++++ RECORDS SUPPLIED ++++

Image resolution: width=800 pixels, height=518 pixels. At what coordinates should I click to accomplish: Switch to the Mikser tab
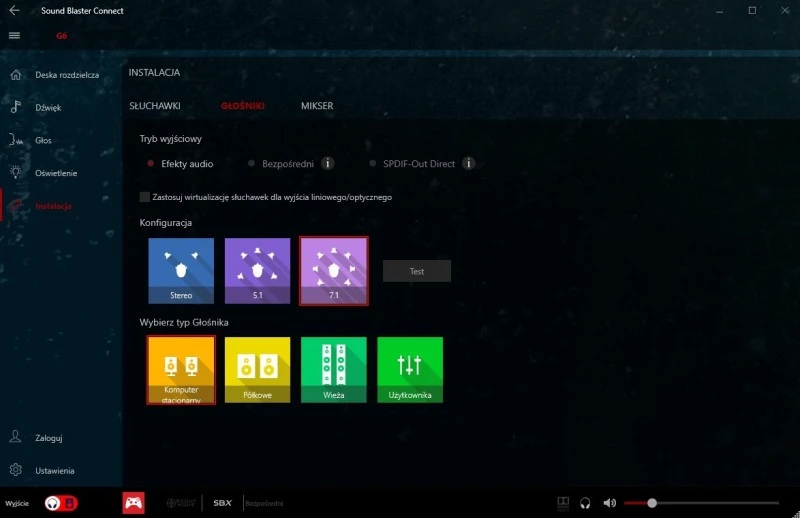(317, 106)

++++
++++ RECORDS SUPPLIED ++++

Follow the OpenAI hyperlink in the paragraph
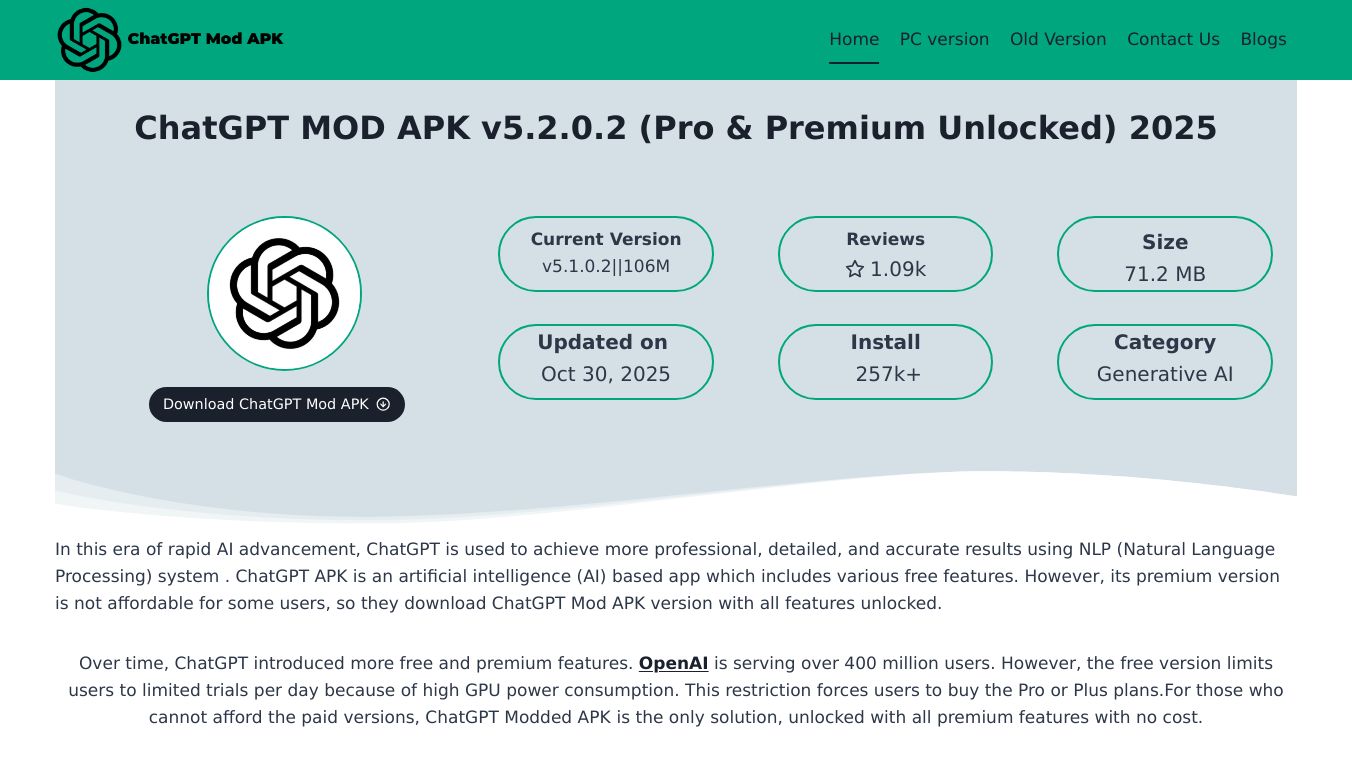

++++
++++ RECORDS SUPPLIED ++++

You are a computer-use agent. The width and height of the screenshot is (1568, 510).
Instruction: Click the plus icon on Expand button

++++

WHAT YOU NEED TO DO:
Count the lines in the listing above that contain the string "height", and reply with the number only.

EXERCISE ANSWER:
2